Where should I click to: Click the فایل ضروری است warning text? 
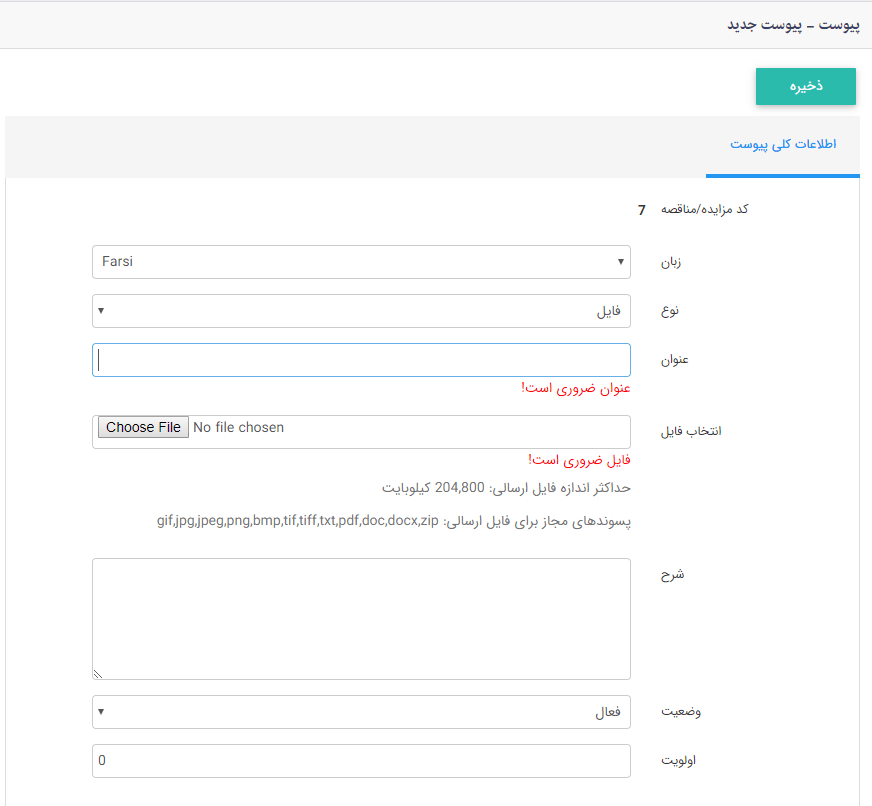coord(578,460)
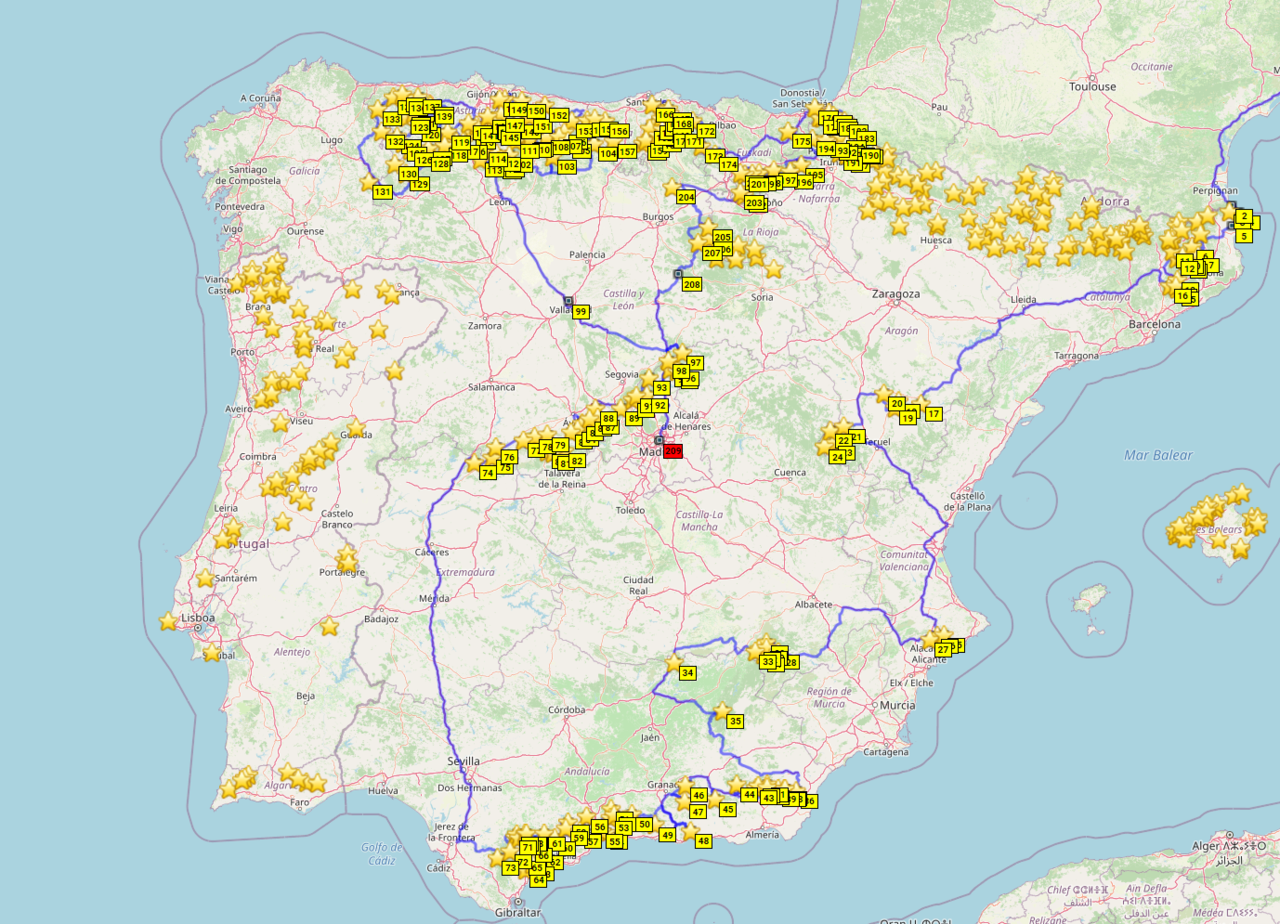The width and height of the screenshot is (1280, 924).
Task: Select waypoint marker 157 near Santander
Action: [627, 152]
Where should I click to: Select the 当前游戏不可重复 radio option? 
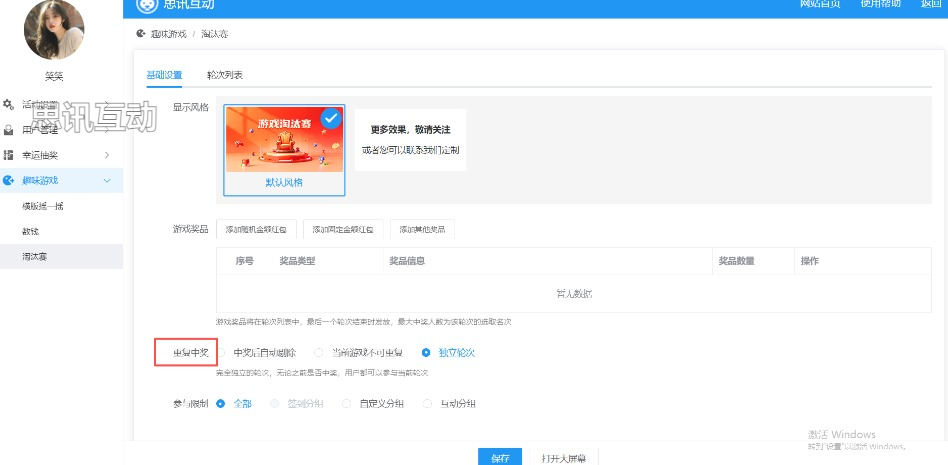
────────────────────────────────────────
EXERCISE BRIEF: Except for the pictures, write the data out exactly.

OUTPUT OF THE EXERCISE:
Where should I click to: Click the فایل ضروری است warning text? 
coord(578,460)
The width and height of the screenshot is (1280, 924).
Task: Select waypoint marker 157 near Santander
Action: [627, 152]
Where should I click to: Select the 当前游戏不可重复 radio option? 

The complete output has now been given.